-- RECORD EXTRACTS follows --

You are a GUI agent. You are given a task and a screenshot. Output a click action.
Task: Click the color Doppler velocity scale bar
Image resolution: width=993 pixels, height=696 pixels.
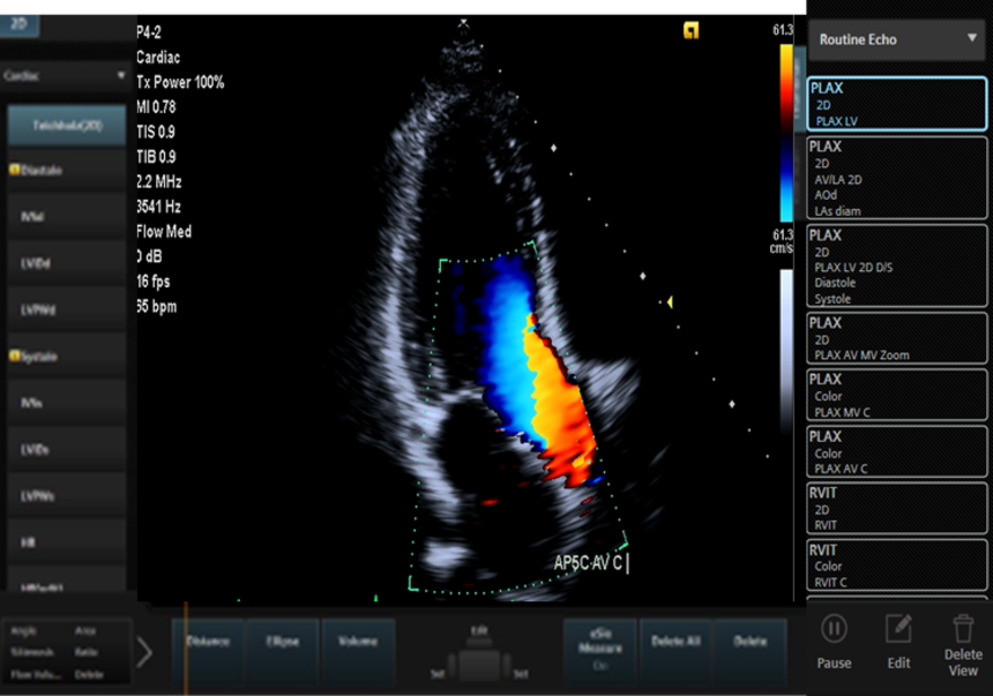[786, 132]
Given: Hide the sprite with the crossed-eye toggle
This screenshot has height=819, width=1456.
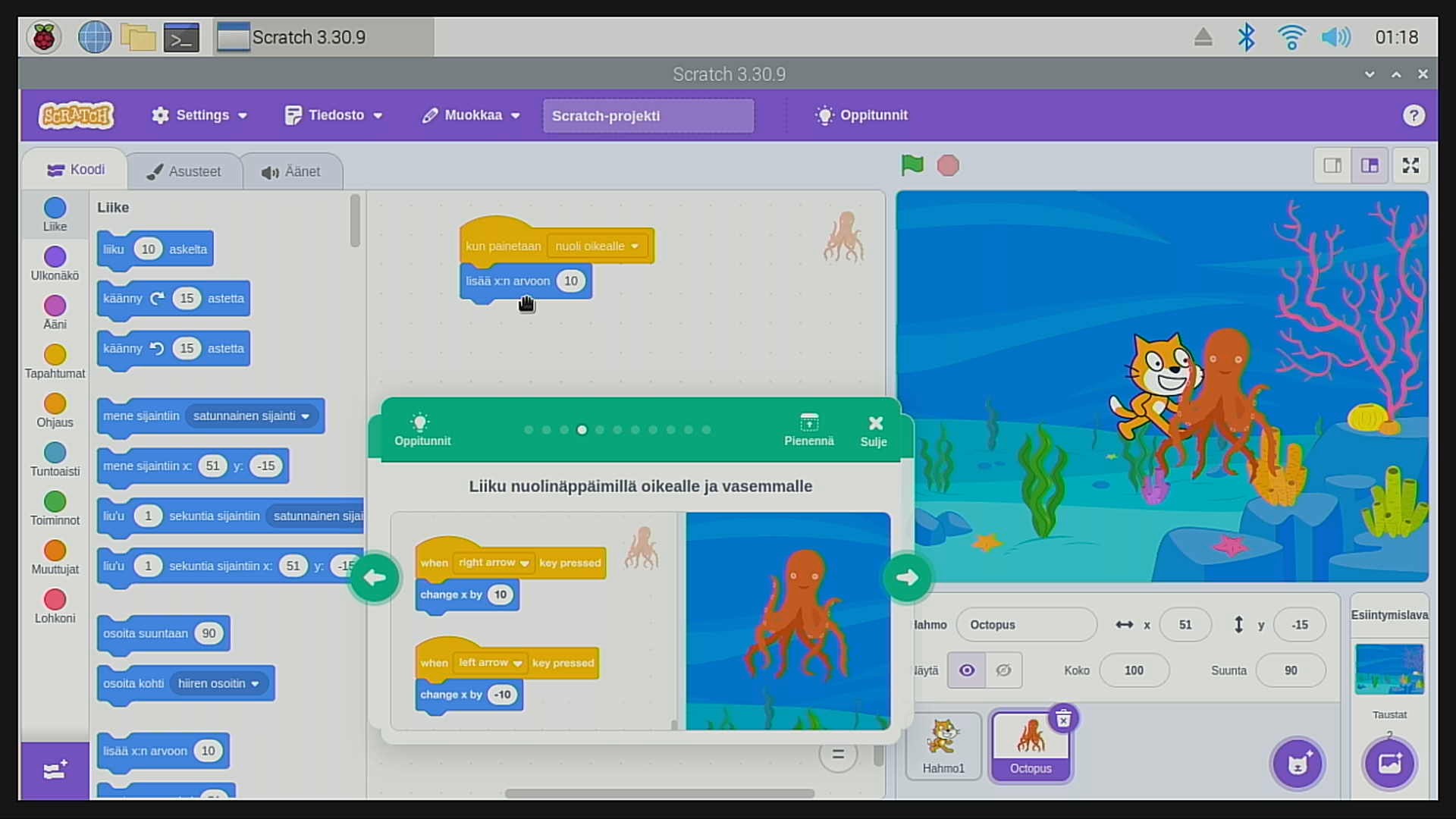Looking at the screenshot, I should pos(1003,670).
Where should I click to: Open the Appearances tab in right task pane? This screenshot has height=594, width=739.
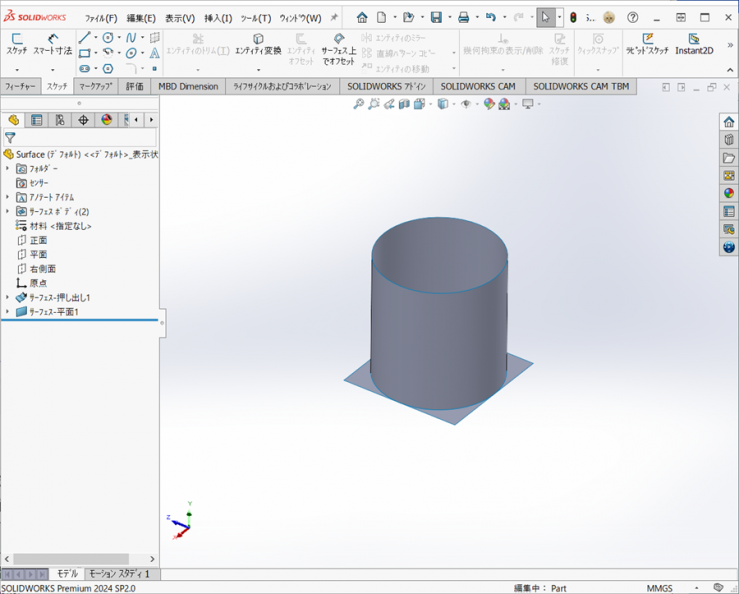tap(729, 193)
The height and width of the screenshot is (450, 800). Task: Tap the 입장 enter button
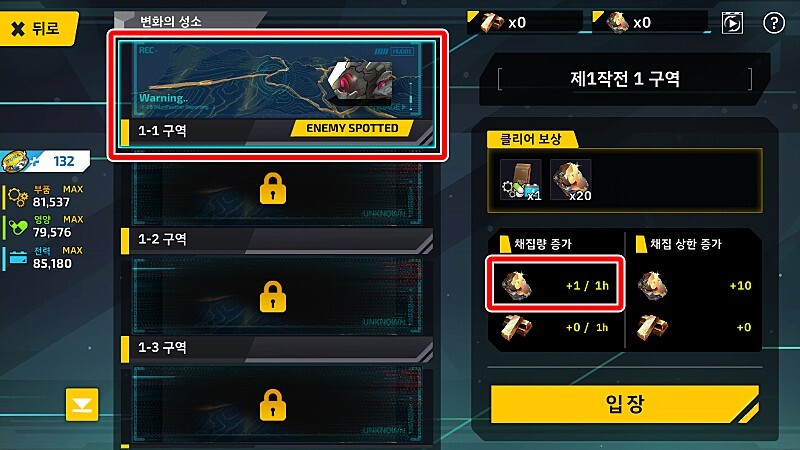(x=625, y=404)
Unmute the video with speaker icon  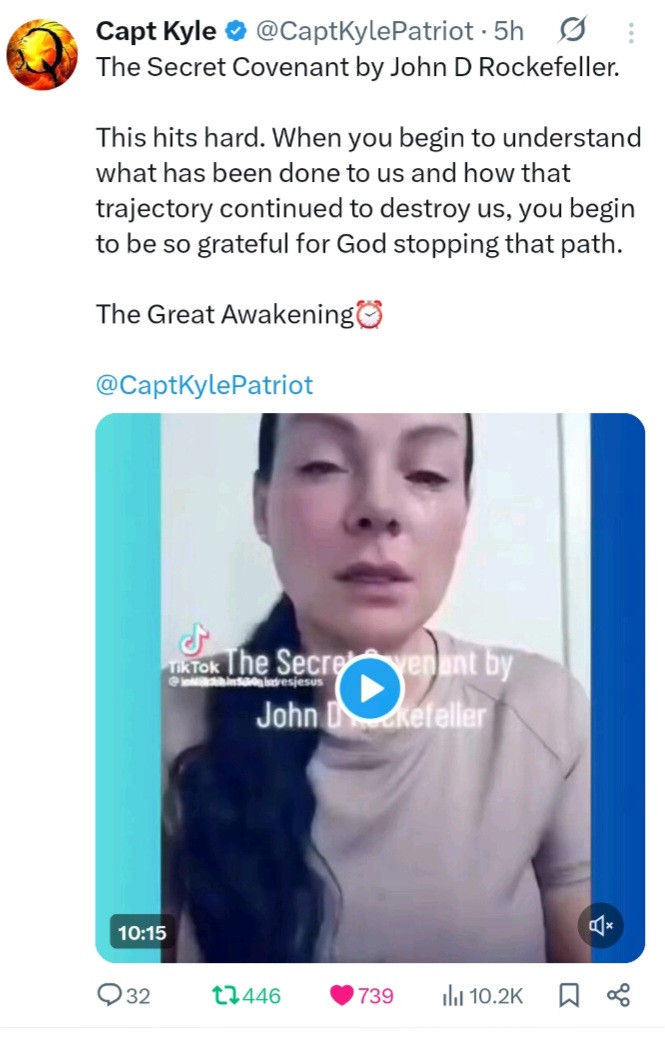click(x=600, y=925)
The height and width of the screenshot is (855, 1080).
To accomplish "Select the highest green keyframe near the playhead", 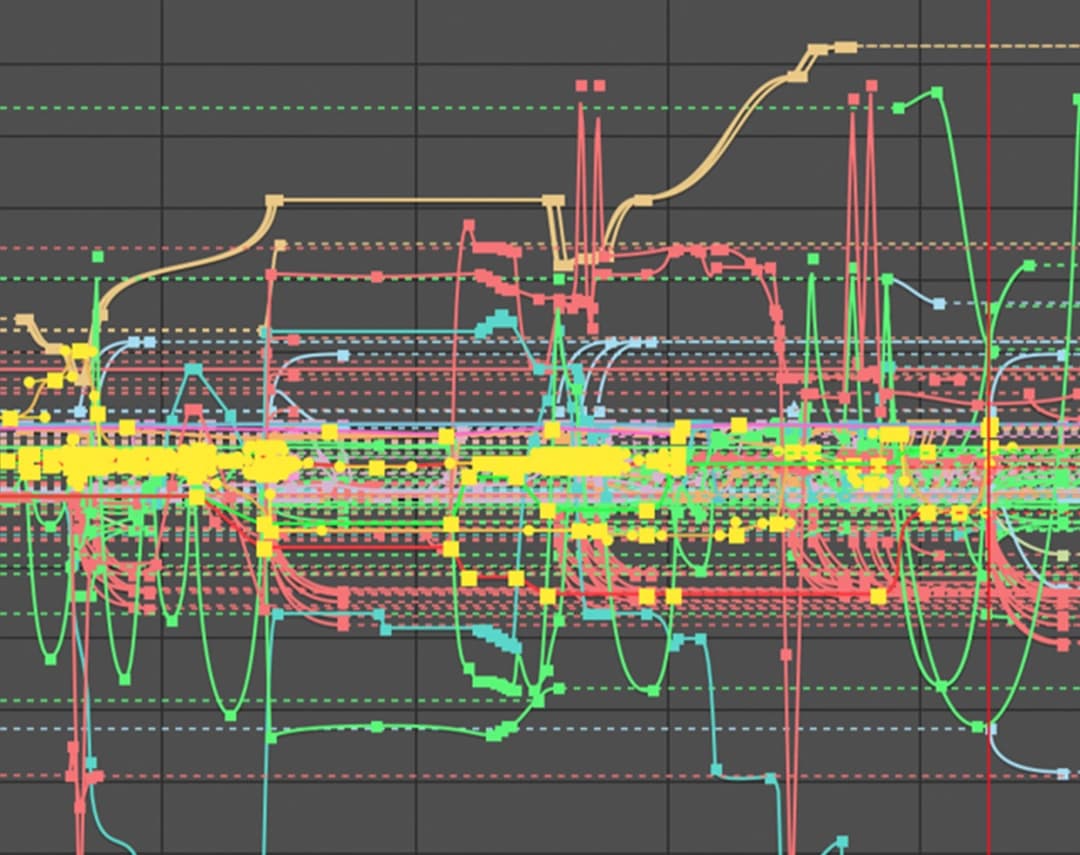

-- RECORD EXTRACTS concluded --

> WHAT YOU NEED TO DO: Write out exactly, with no pictures, each line from the one containing "The height and width of the screenshot is (855, 1080)." through the last line of the listing above, both included.

> WORKED SOLUTION:
The height and width of the screenshot is (855, 1080).
To accomplish "Select the highest green keyframe near the playhead", 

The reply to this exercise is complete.